### Requirement
Turn the rows below into a two-column CSV with the headers text and answer. Give one CSV line per row, with its text and its answer each in its own quoted field and line breaks replaced by spaces, and leave out the pictures.

### Data records

[BEGIN]

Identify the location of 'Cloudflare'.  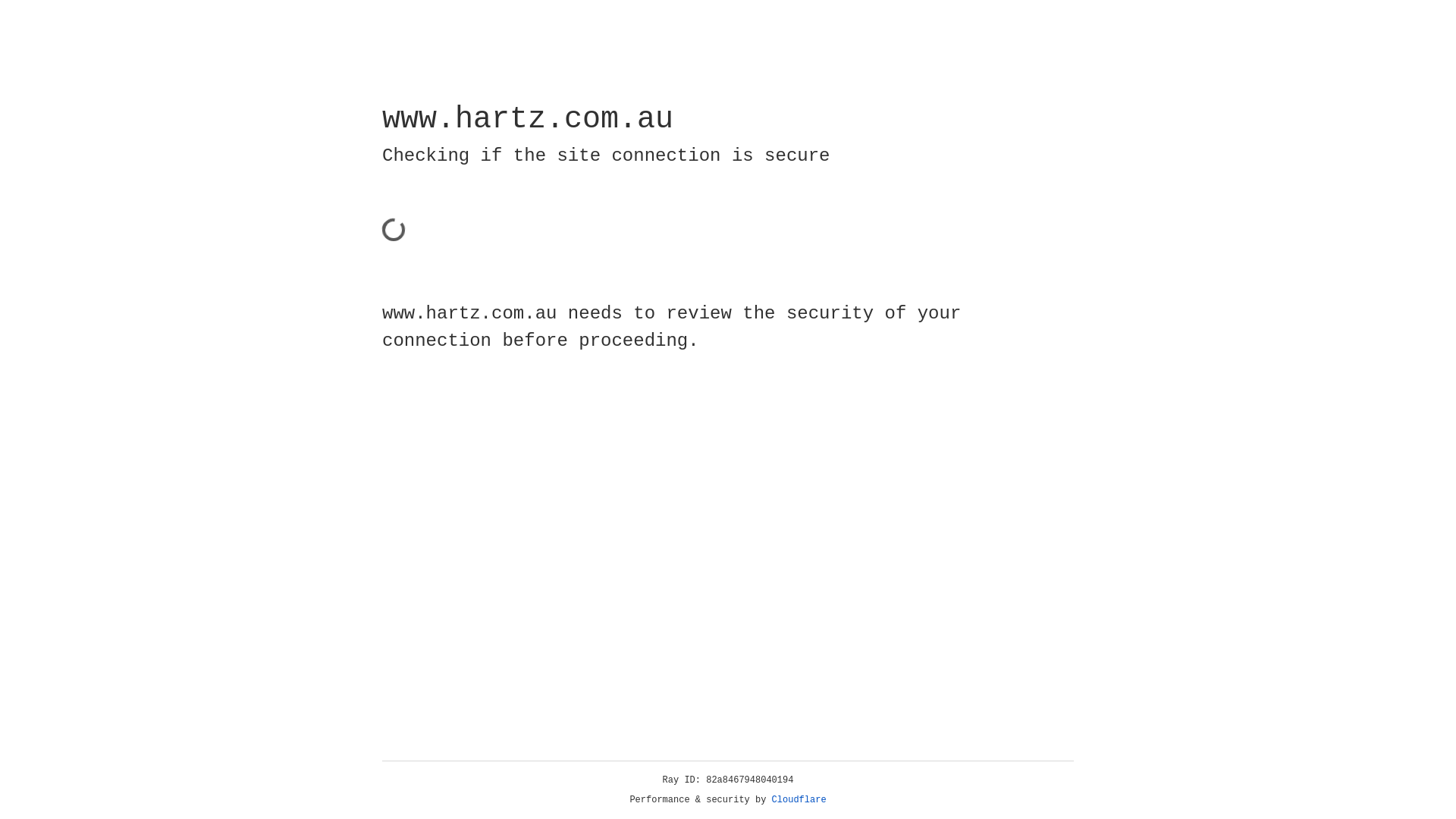
(799, 799).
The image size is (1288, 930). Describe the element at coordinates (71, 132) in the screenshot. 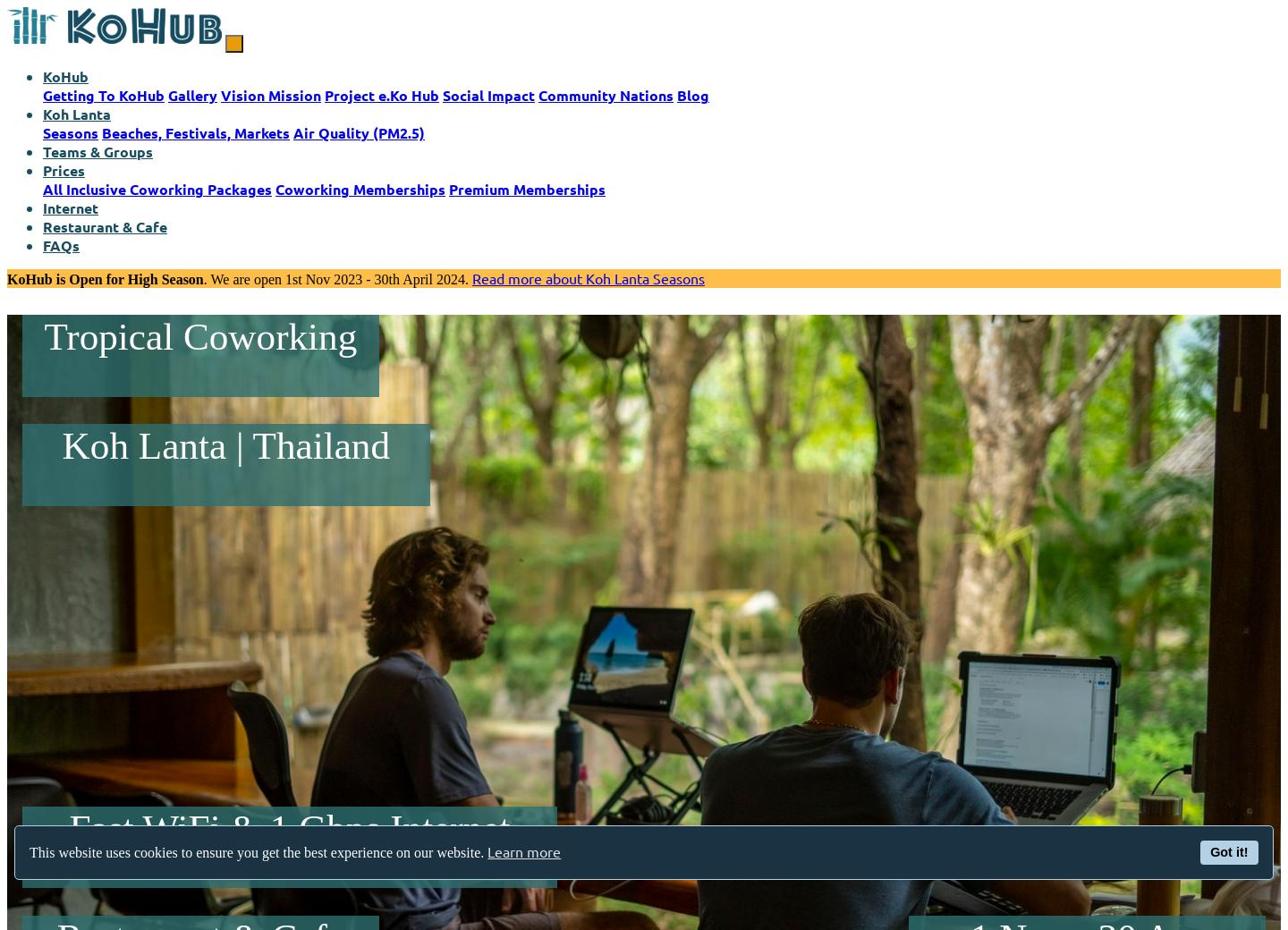

I see `'Seasons'` at that location.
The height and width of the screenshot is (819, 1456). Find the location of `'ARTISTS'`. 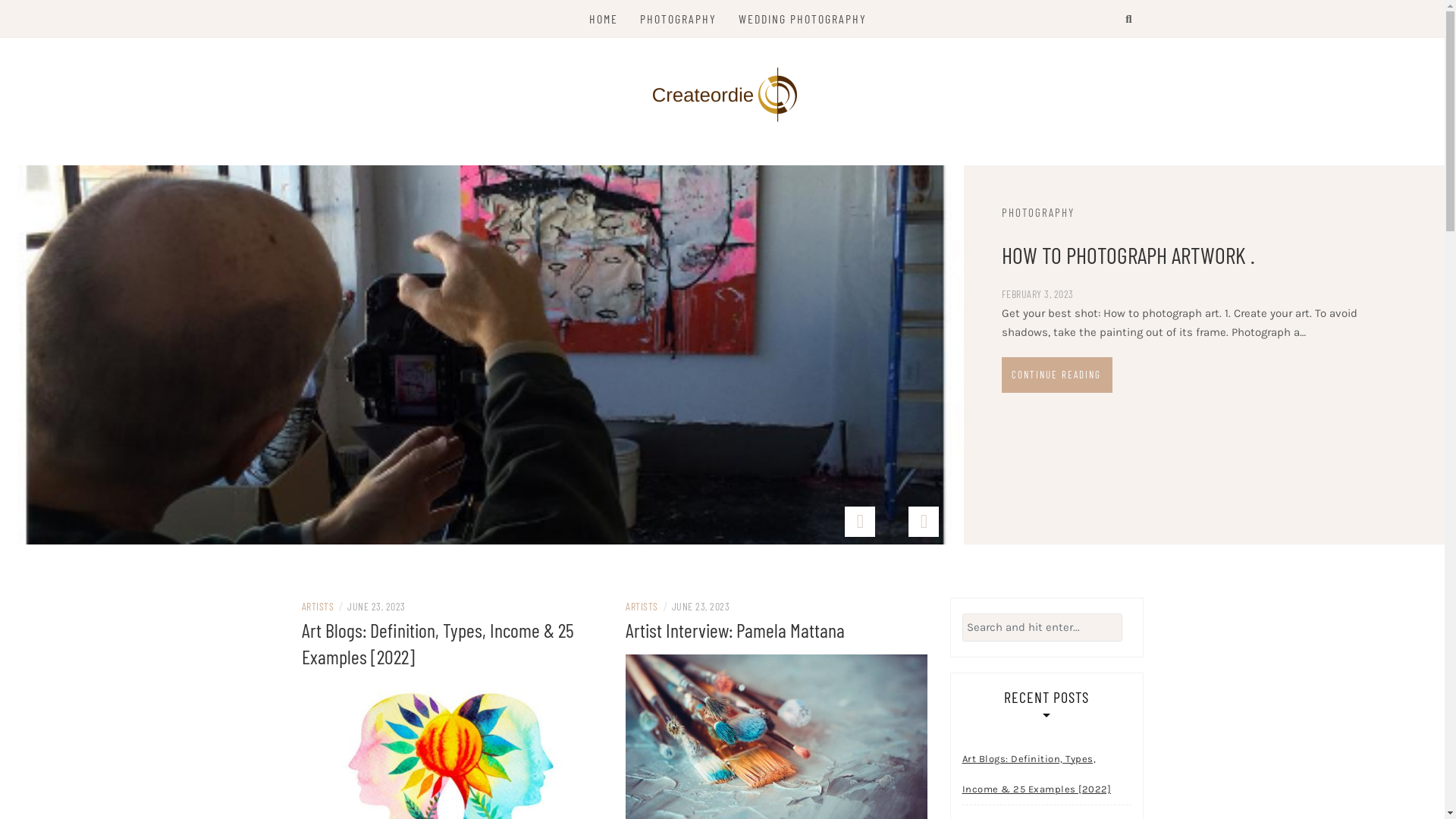

'ARTISTS' is located at coordinates (317, 605).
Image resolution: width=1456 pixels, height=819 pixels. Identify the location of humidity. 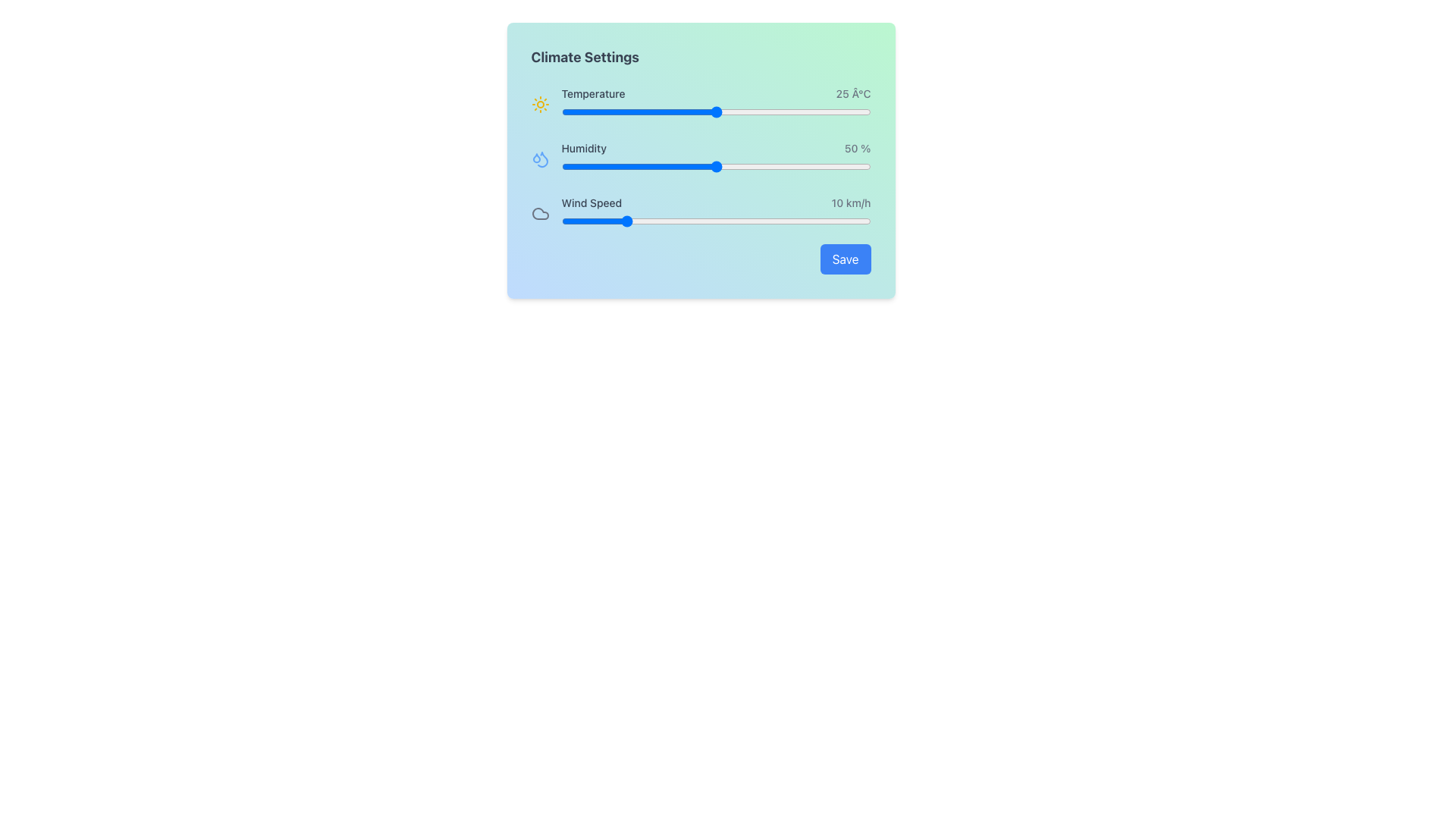
(738, 166).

[END]

### Result of this exercise
text,answer
"Identify the location of 'Cloudflare'.","(799, 799)."
"The image size is (1288, 930). Describe the element at coordinates (71, 132) in the screenshot.","I see `'Seasons'` at that location."
"The height and width of the screenshot is (819, 1456). Find the location of `'ARTISTS'`.","'ARTISTS' is located at coordinates (317, 605)."
"Image resolution: width=1456 pixels, height=819 pixels. Identify the location of humidity.","(738, 166)."